• **Available data**
────────
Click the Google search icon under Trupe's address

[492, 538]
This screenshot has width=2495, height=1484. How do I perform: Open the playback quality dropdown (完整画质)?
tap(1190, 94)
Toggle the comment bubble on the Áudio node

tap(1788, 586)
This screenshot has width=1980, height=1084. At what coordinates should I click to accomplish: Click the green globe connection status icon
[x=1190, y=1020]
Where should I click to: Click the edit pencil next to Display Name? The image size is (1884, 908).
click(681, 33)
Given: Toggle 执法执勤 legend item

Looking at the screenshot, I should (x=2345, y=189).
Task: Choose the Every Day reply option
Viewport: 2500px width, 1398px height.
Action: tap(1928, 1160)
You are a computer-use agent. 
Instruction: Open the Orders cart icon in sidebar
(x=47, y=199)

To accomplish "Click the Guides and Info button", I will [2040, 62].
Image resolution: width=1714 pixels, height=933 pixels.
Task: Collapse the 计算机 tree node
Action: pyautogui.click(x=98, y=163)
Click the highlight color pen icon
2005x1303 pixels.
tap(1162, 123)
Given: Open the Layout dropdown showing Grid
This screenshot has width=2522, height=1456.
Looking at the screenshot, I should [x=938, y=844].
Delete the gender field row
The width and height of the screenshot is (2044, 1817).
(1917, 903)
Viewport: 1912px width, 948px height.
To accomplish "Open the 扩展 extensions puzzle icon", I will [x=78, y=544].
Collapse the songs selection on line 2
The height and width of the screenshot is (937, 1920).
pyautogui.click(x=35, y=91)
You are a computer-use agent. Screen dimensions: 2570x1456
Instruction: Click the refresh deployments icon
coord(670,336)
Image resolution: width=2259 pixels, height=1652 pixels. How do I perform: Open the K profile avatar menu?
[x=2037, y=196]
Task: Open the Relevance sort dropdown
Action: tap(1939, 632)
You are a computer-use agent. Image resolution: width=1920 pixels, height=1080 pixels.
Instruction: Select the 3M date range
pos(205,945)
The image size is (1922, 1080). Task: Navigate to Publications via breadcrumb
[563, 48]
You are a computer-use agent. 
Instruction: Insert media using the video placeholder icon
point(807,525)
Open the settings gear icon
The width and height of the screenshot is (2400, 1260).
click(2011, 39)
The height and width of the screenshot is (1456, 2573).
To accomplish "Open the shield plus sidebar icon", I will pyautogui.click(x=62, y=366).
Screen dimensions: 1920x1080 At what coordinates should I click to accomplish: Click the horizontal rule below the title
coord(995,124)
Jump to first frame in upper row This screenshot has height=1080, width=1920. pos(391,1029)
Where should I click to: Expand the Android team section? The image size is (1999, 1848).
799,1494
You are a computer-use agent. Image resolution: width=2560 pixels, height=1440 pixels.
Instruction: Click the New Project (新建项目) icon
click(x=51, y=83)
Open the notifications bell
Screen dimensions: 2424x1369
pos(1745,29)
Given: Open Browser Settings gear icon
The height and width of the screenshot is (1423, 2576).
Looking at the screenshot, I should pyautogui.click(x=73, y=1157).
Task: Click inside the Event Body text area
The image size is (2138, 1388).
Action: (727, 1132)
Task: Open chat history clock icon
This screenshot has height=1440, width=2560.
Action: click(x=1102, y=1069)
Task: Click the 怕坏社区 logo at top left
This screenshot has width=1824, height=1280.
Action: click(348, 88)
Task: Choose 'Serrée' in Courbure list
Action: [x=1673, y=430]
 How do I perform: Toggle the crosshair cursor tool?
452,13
────────
• **What you are asked to do**
Copy whichever lines in the listing above hold "computer".

• **Written response**
You are a computer-use agent. 
You are a computer-use agent. Screen dimensions: 2570x1456
You are a computer-use agent. Image resolution: width=1920 pixels, height=1080 pixels.
You are a computer-use agent. 
You are a computer-use agent. Image resolution: width=2560 pixels, height=1440 pixels.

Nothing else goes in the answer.